Las Vegas Sun

March 29, 2024

BANK FAILURE:

Deaf group planning convention is out $170,000

silverstate

Sam Morris

Bill Moran, co-chairman of the local committee planning the 2009 Deaf Seniors of America convention, tells the group about Wednesday’s meeting with the FDIC. Officials could only guarantee that $100,000 of $270,000 the group had raised was federally insured.

The money wasn’t raised with a few lavish or large events.

No, the Las Vegas County Association of the Deaf spent the past 3 1/2 years hosting picnics and pot roast dinners, collecting a few hundred dollars at a time.

With the collapse of Silver State Bank last week, more than $170,000 of that money is lost.

The association had four certificates of deposit at the bank totaling $250,000, plus about $20,000 in interest. But the account is now worth only $100,000 because that’s the maximum amount insured by the Federal Deposit Insurance Corp.

The local organization had been collecting money for the 10th biennial Deaf Seniors of America convention, a 10-day gathering of about 3,000 deaf people to socialize and discuss innovations that could improve their lives. More than 2,000 have signed up for the June event, which the Las Vegas group is hosting, and their registration fees were also kept at the bank.

“The money belongs to the deaf community, in our minds. It doesn’t belong to us,” Cecilia Rosen, co-chairwoman of the local convention planning committee, said through a sign language interpreter.

When Bill Moran, the committee’s co-chairman, heard the news about the bank, he couldn’t sleep that night.

Swayed by the advertisements touting a higher interest rate than the group was earning at Wells Fargo, the committee had switched its money to Silver State. Moran said through the interpreter that with each new CD account members opened, they asked whether the money was insured and made sure no CD had more than $100,000. Other funds were put in a different bank.

They thought they had done everything right.

But the group gets only a total of $100,000 insured, not that amount for each CD.

The association is one of 500 account holders with uninsured money at the bank, $20 million in all. Henderson-based Silver State Bank is the second bank in the Las Vegas Valley to collapse in the past two months — First National Bank of Nevada was taken over July 25 — and one of 11 federally insured banks nationwide to fail this year.

When deaf association leaders first found out, they pleaded for someone at the FDIC to see what could be done, their interpreter, Jerry Bass, said.
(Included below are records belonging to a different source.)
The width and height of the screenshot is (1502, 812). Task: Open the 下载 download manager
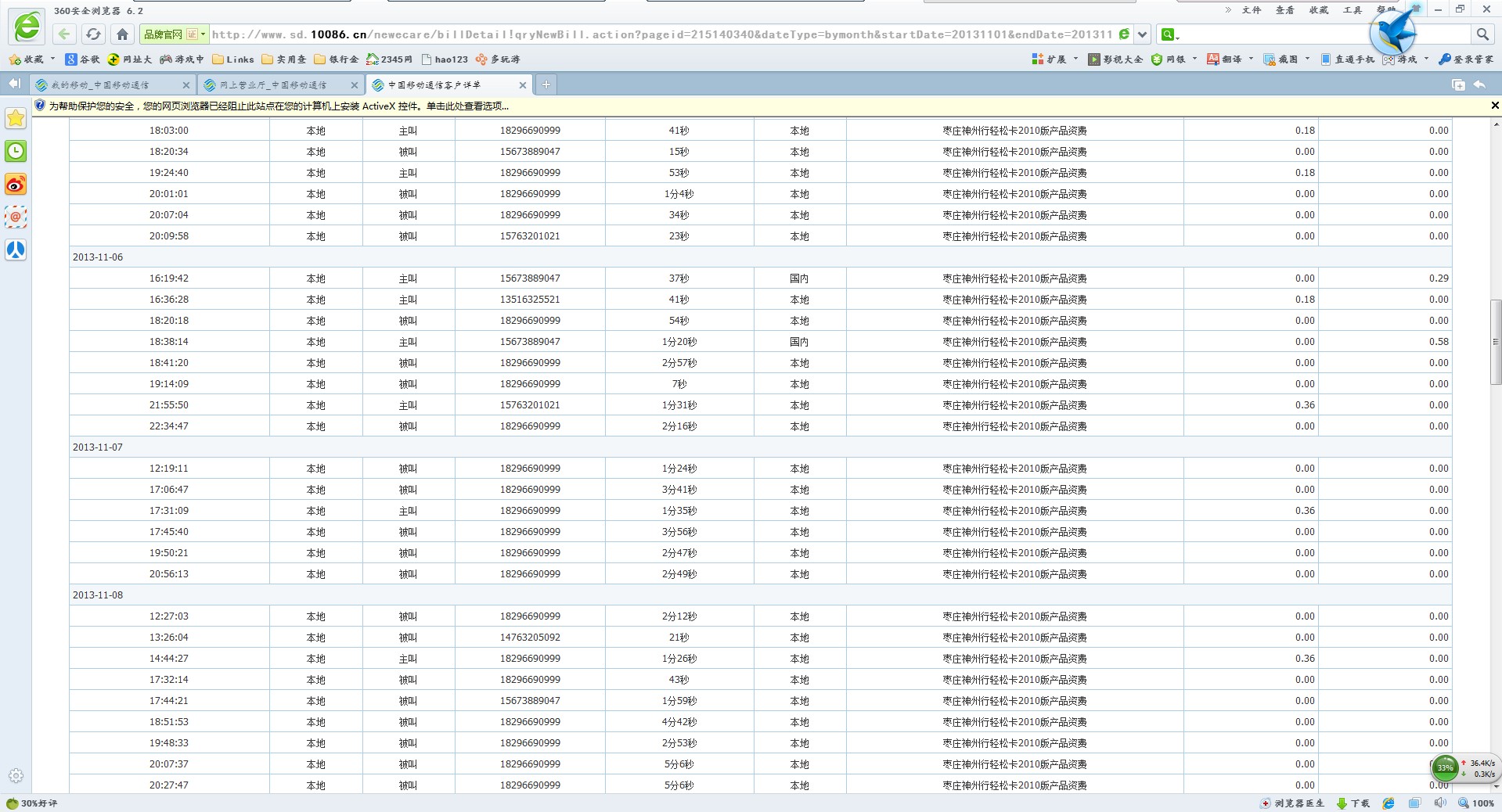point(1353,803)
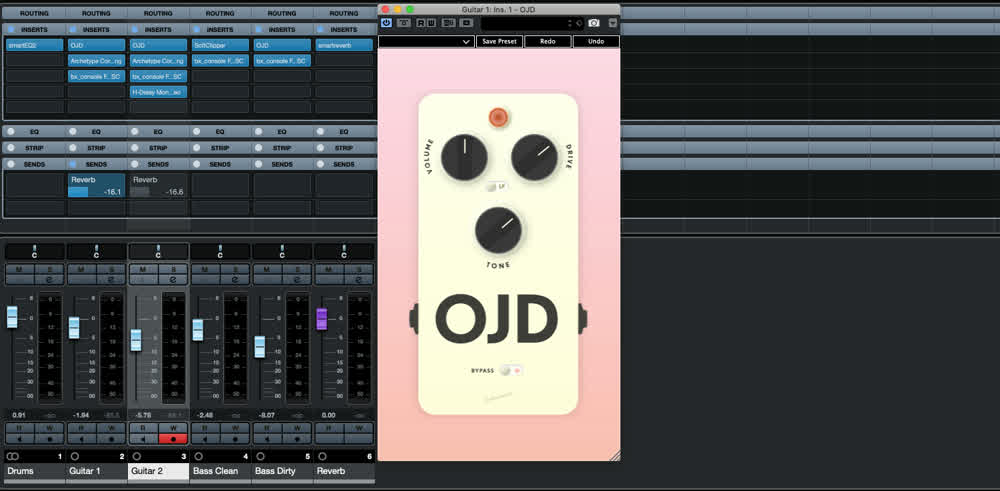Click the Read automation R icon
Screen dimensions: 1000x491
click(421, 23)
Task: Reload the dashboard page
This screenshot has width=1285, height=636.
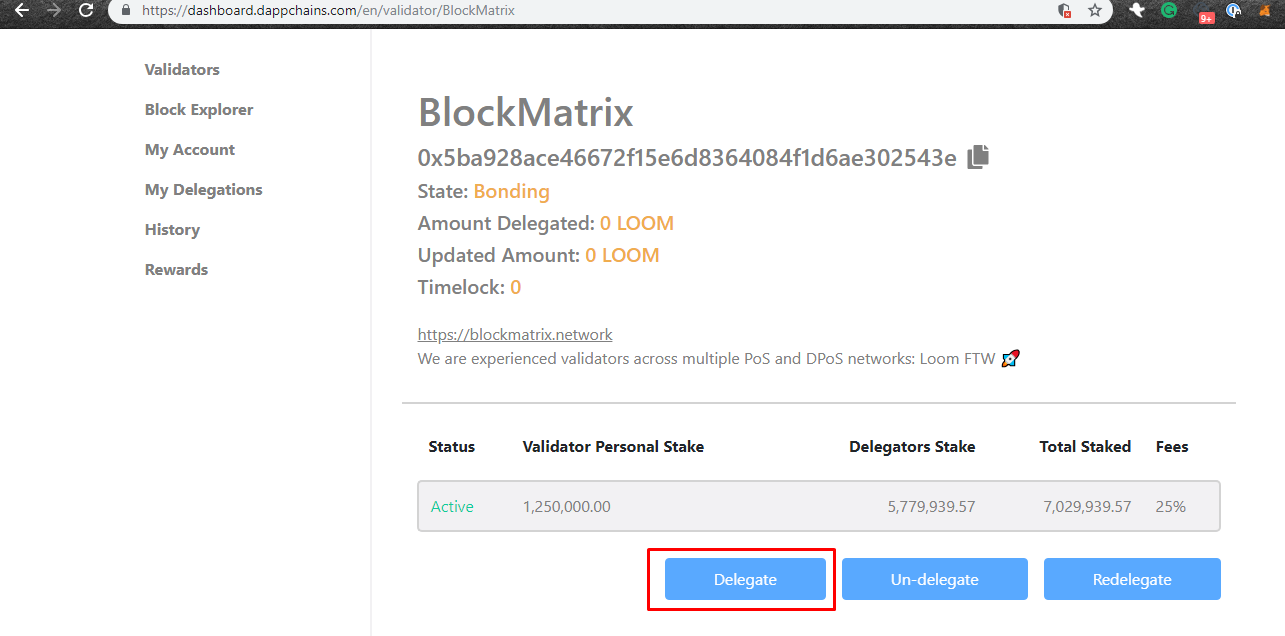Action: coord(87,12)
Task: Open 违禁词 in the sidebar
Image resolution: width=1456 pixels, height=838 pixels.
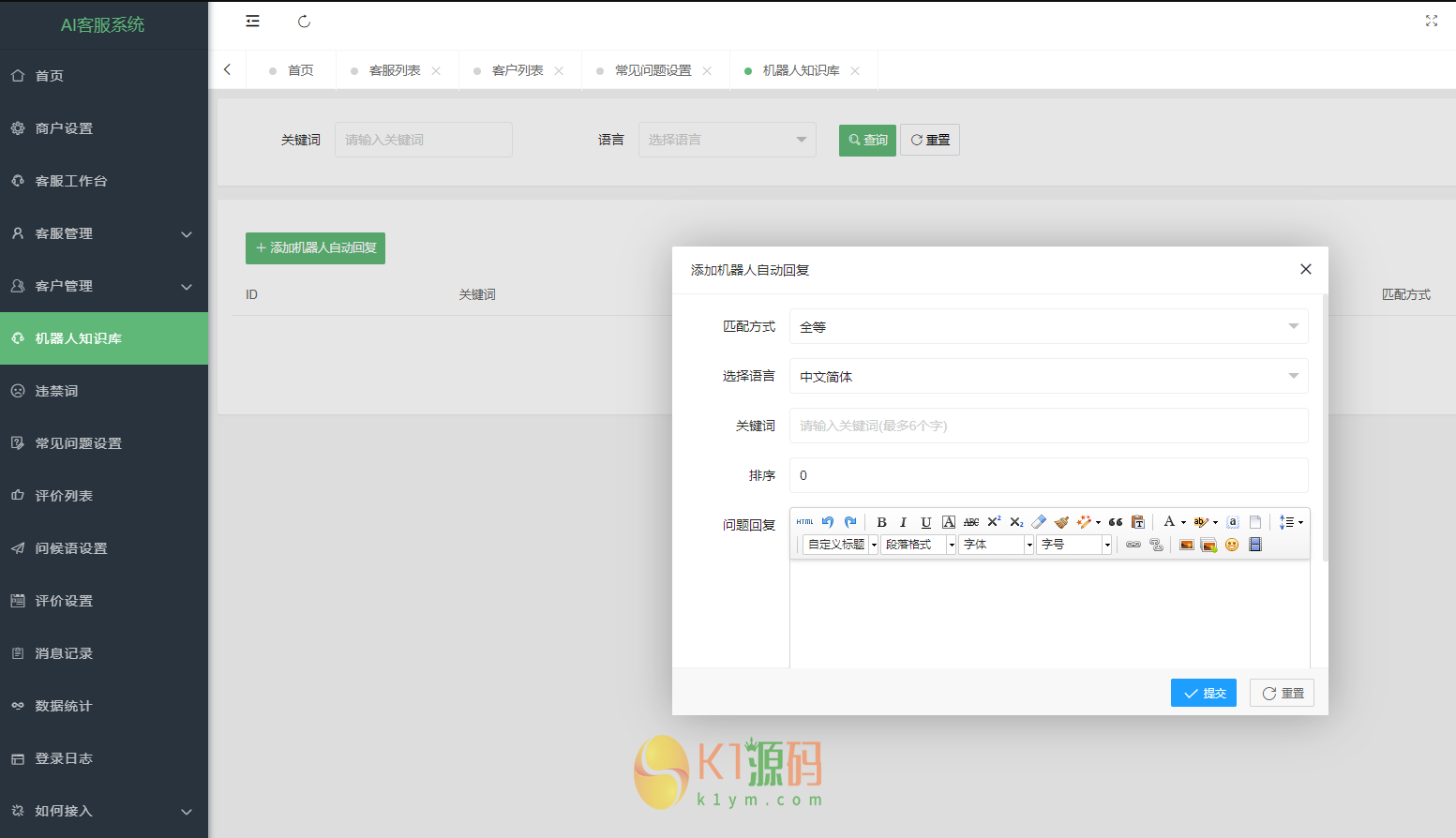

Convention planners met with FDIC officials Wednesday afternoon. Drinks and cookies were offered but not much else.

The group will have to wait until the bank’s assets are sold. And even then, depositors with uninsured funds get only about 72 cents on the dollar back on average, and the process takes years.
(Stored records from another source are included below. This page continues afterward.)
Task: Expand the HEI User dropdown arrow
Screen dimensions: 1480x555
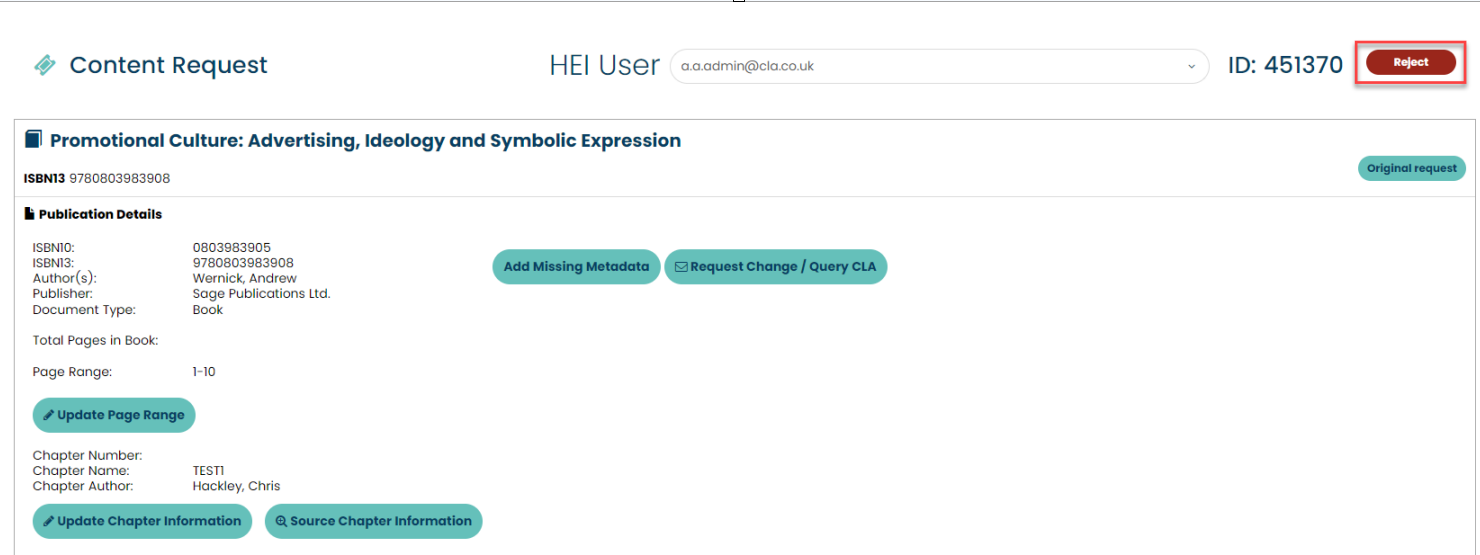Action: [1191, 66]
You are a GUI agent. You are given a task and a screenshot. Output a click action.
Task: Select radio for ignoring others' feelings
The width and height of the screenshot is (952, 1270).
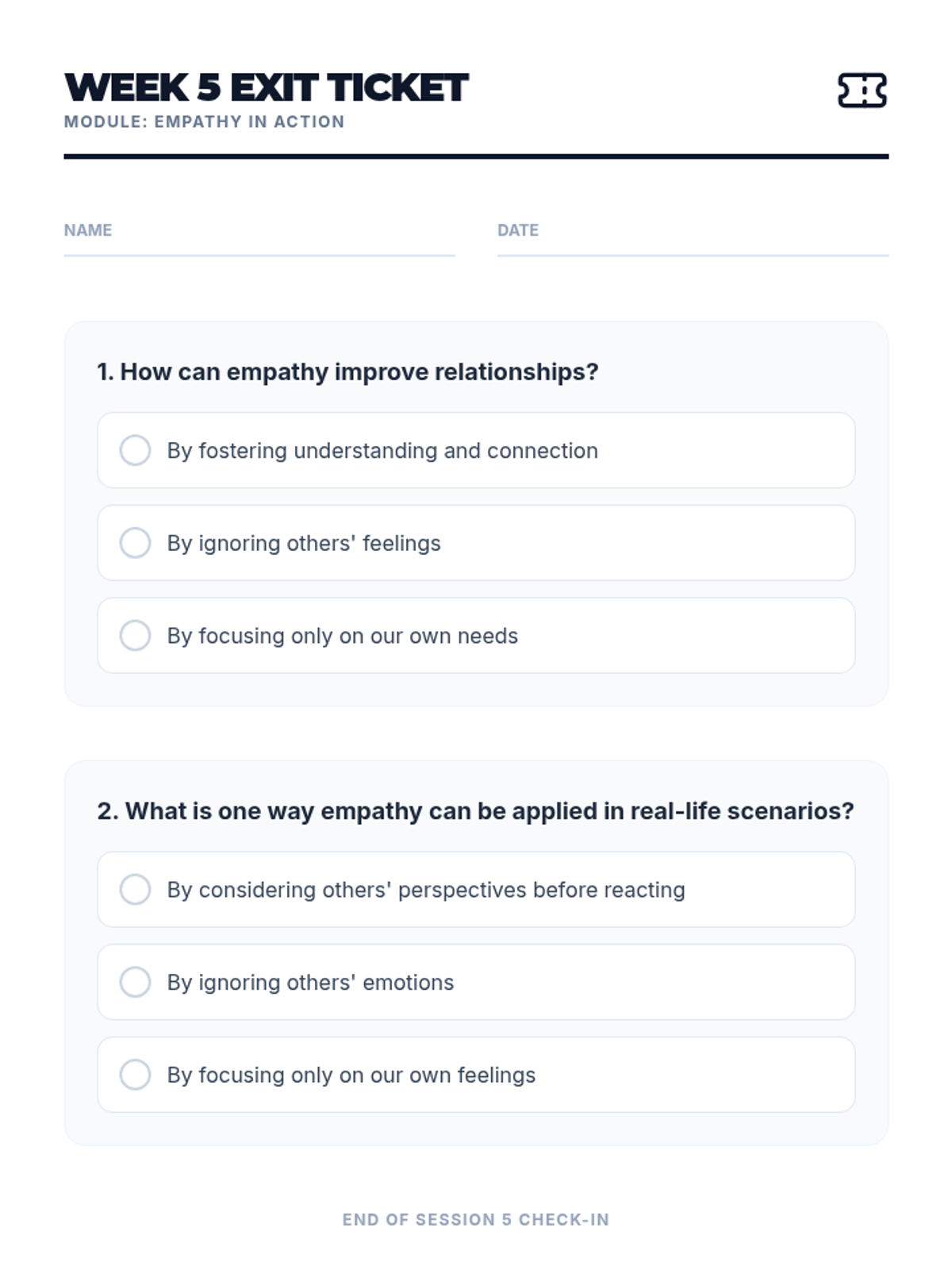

“We have an event in June 2009,” Moran said. “We don’t have that kind of time.”

The association might have to borrow money to fulfill its contract with Paris Las Vegas for the convention.

“I have a great deal of fear for us because of that obligation,” Moran said.

There are no plans to cancel the convention, he said.

But because of the bank failure, the group will not make any profit on the convention — money that was going to be donated to build a deaf community center in Las Vegas.

“We’re going to try our best to move on,” Moran said. “That’s all we can do.”